Ow, you can buy one done for that, but a #1 frame off car for $30k is a better investment than a used new car for that price. So, if he insures the quality, that is great. And if you are willing to spend that much on it, and that's buddy's price..
Post some pics and let us see the project.


----------



## dragowebb83 (Feb 20, 2012)

i will. the 4 pics on my page now are the car when i brought it home. i have since pulled the motor, tranny, front bumper, inner fender wells, windshield, hood, trunk lid, seats, dropped the gas tank, and vaccumed alot of dirt rust, spider webs out. thanks for the insperation. i am stickin with it. i love goin out and workin on my GOAT. about to post some pics


----------



## jetstang (Nov 5, 2008)

WHat's in the rear, love the ladder bars, someone thought it was fast. Would be cool to see what else was hot rodded on it. Good looking car. If the car has bubbles, it might as well be in primer when you buy it, as you are going to paint it anyway. Why pay for bad paint. Is it a real Ram Air car, or just cut out?


----------



## Instg8ter (Sep 28, 2010)

Ahhhh, saw that car on Craigslist.....never said don't do it..., i did, and with a Tempest no less....:rofl: just letting you know what your in for, like jet said, these days you can get one done for around what you will put into that one...25K sounds in the ballpark if you tackle a lot of it yourself and get the buddy deal. Sounds like you dove in so Git'r done...just post up any problems and wee will be happy to help you along the way....:cheers


----------



## dragowebb83 (Feb 20, 2012)

the shell of the car is in pretty good shape. As is the frame. the Ram air is real, the "Judge" was bull which i knew when i got my hands on the PHS. my next step is to sand blast everything worth saving. yes the ladder bars were a joke. dont know why they were on the car. they had also cut the exhaust and had mufflers up by the tranny. but left the old tail pipes that weren't even connected on the car. the good news is i paid next to nothin for the car. guy wanted 7500. paid 1200. so i have already saved that much is the way im gonna look at it


----------



## Instg8ter (Sep 28, 2010)

good deal that gives you 6k to play with....:cheers.

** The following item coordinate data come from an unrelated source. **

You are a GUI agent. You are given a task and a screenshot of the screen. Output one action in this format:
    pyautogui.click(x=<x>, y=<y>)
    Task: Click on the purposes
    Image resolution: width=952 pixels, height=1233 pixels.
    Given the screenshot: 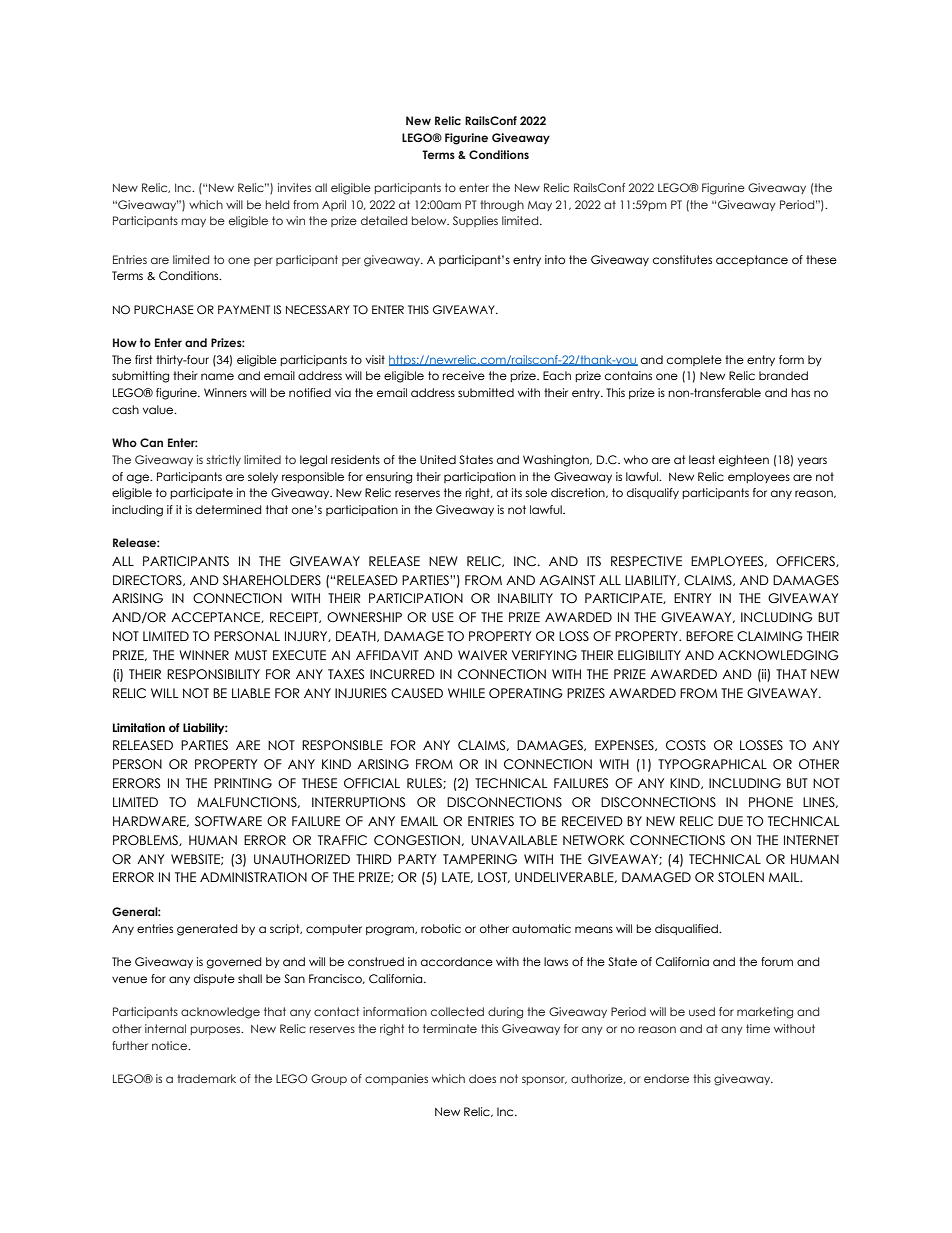 What is the action you would take?
    pyautogui.click(x=217, y=1030)
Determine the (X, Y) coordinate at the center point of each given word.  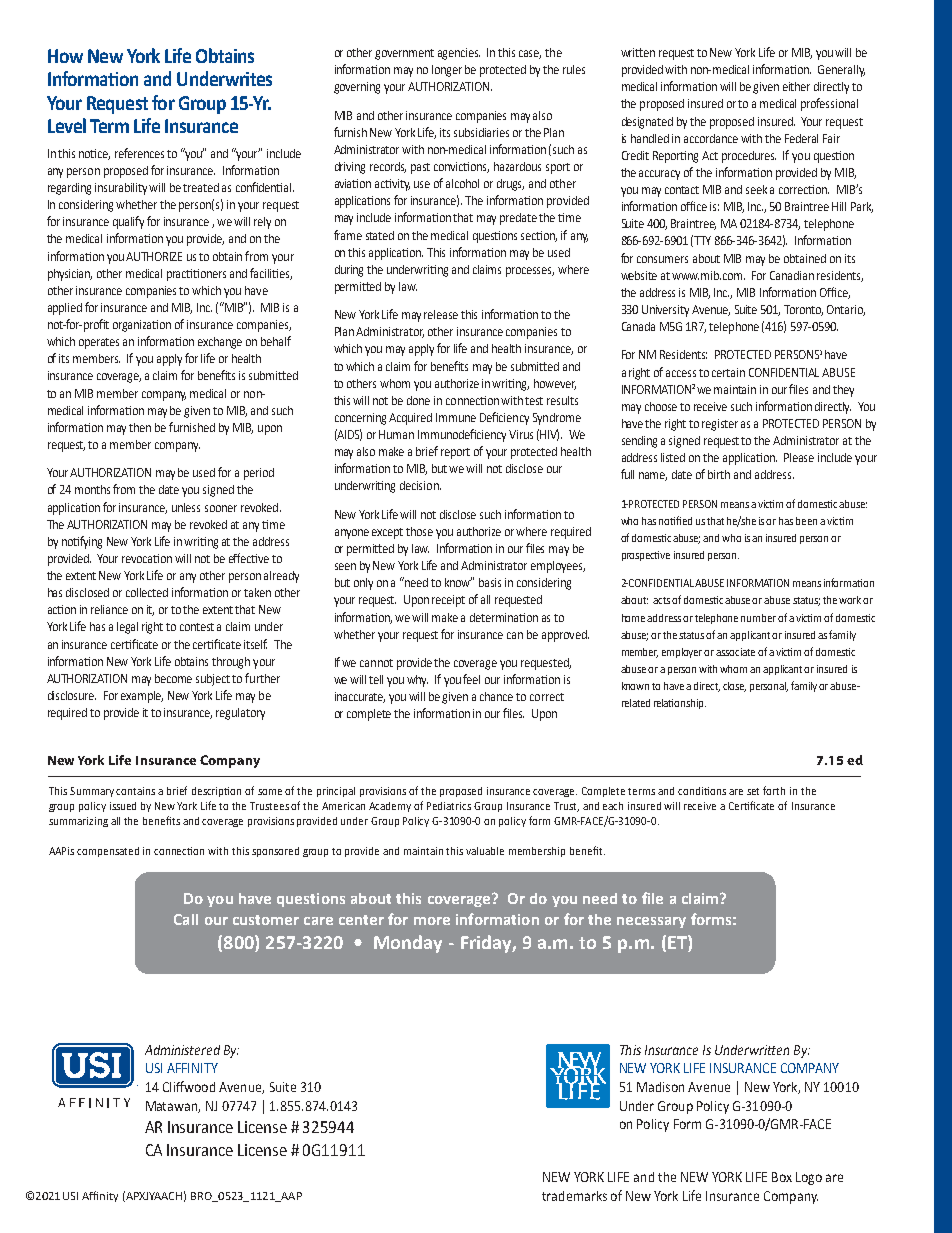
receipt (448, 601)
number (758, 618)
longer (447, 71)
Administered (182, 1050)
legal (127, 628)
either (796, 86)
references (139, 153)
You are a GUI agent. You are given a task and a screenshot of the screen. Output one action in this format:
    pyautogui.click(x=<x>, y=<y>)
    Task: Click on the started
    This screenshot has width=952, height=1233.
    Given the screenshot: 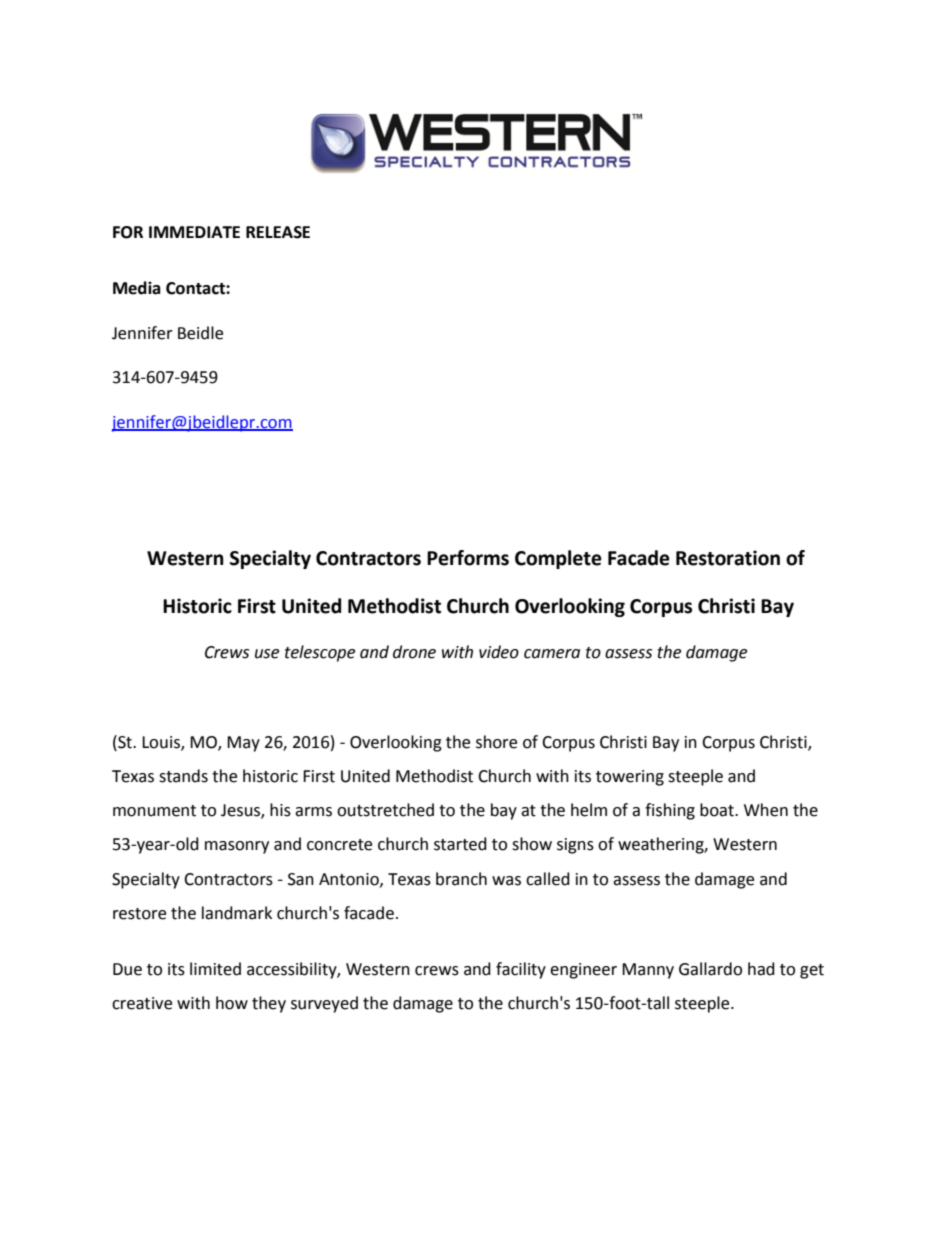 What is the action you would take?
    pyautogui.click(x=460, y=844)
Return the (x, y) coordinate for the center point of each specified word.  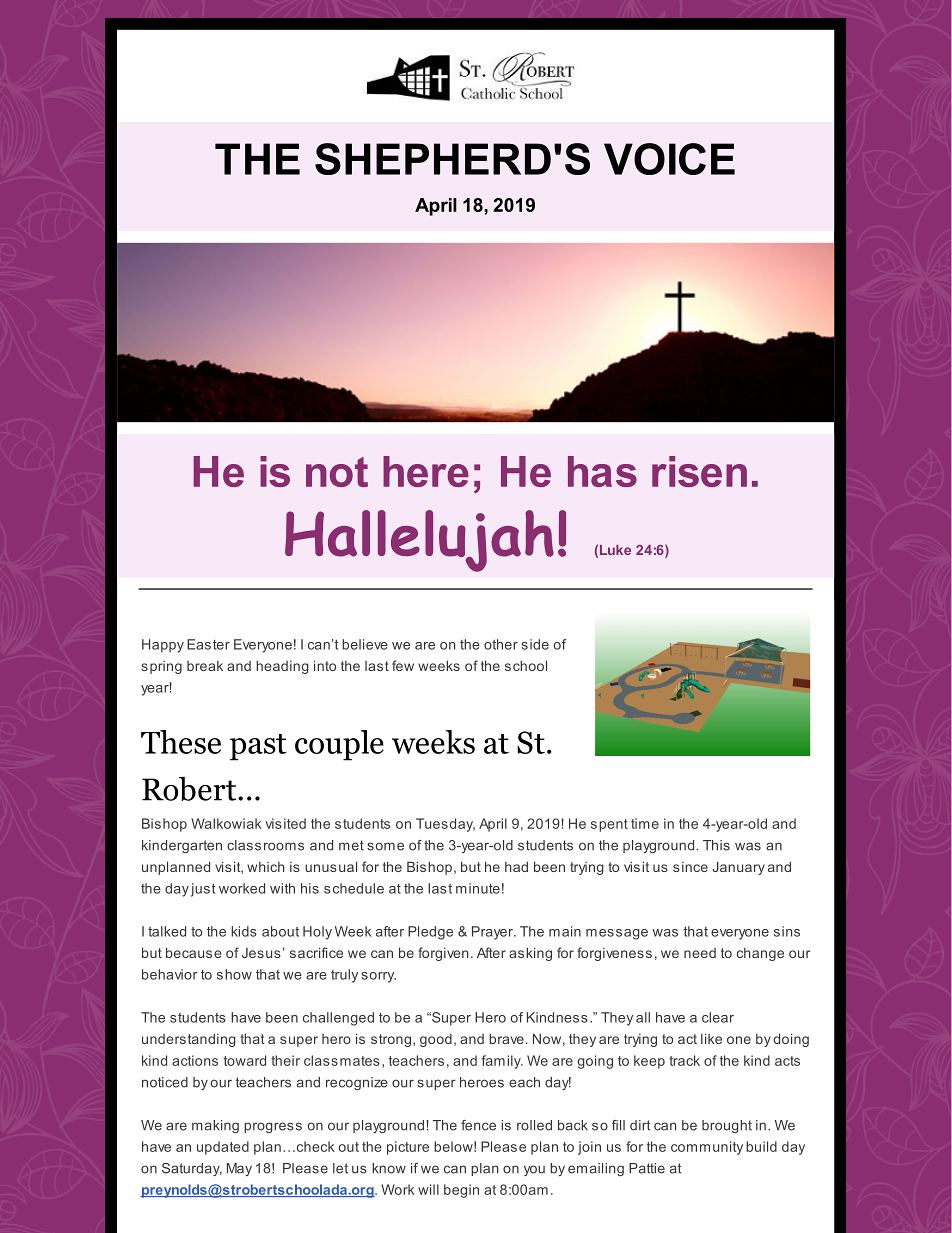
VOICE (669, 159)
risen (699, 471)
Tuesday (445, 825)
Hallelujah (419, 541)
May (239, 1169)
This (716, 845)
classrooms (265, 845)
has (602, 471)
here (426, 471)
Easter (208, 644)
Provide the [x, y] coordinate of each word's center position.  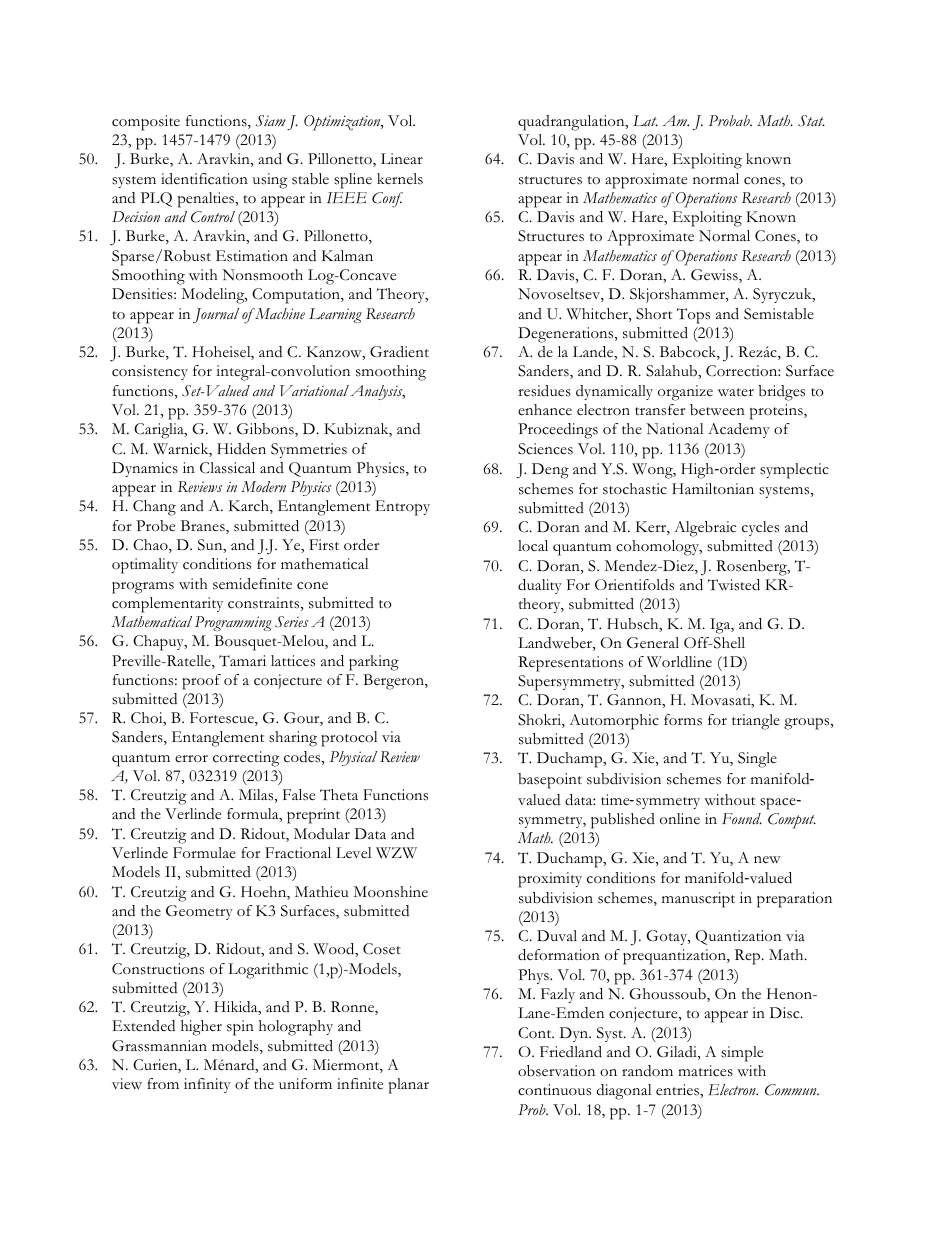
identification [204, 179]
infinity [207, 1085]
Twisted [734, 585]
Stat [811, 121]
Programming [233, 623]
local [533, 546]
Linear [402, 158]
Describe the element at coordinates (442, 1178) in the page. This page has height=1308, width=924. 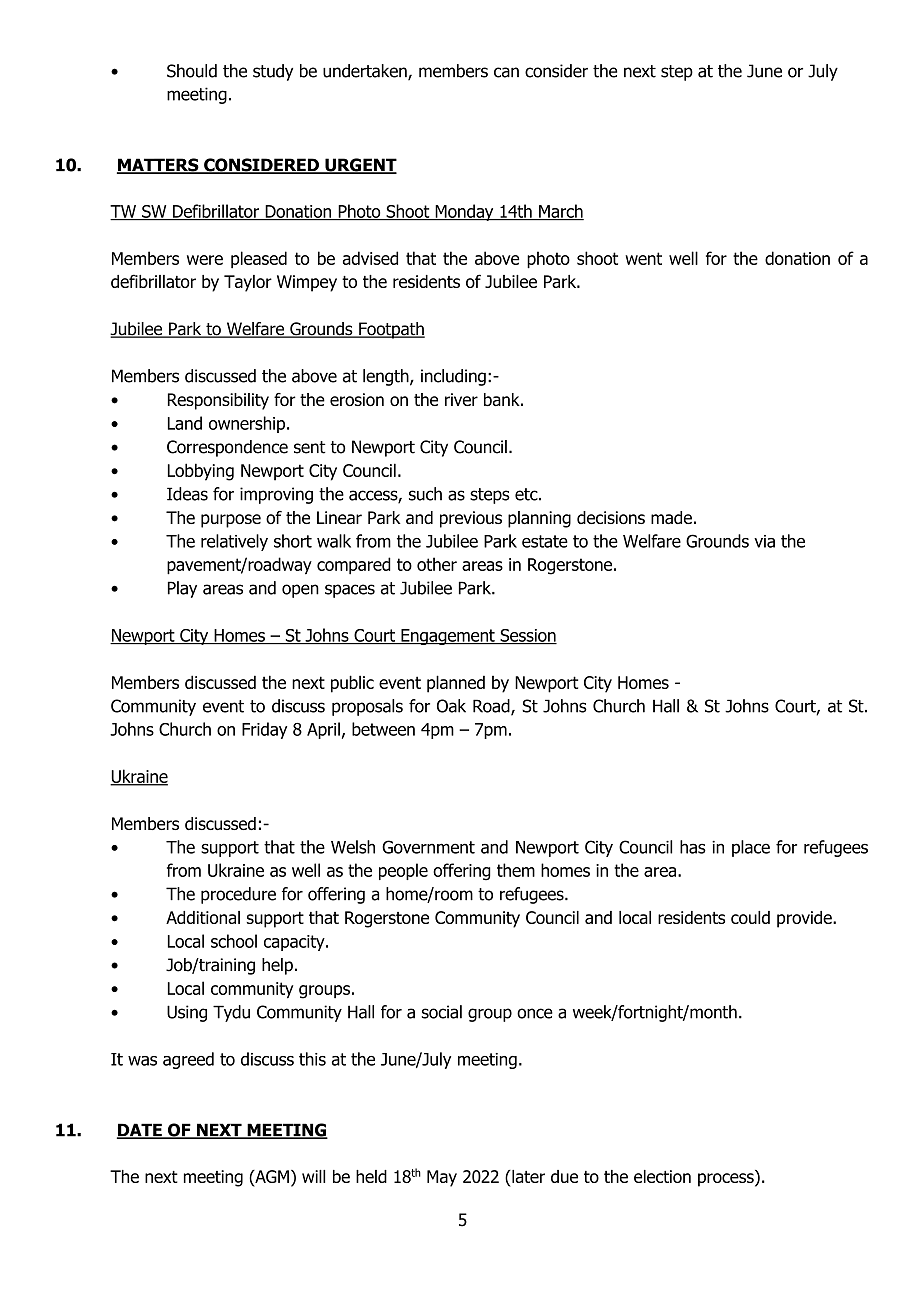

this is what the Tempest looked like when i found it....


----------



## OrbitOrange (Jul 5, 2010)

I can tell you I have $30k in my 70 GTO and thats a frame off and I can say its not 100%. Its not numbers matching either. Im kinda sad I have that much in it because like these guys say you can buy one done up for that price. But, there are a few things that ease my mind when I think about the $30k. I built the car for ME! And I know exactly what all has been done to it and what might have gotten skipped or looked over. I know for a FACT that its NOT full of bondo! I know where all the patch panels are. 

Buy one thats done and you might get a basket case full of bondo. Like the 71 lemans I started with!


----------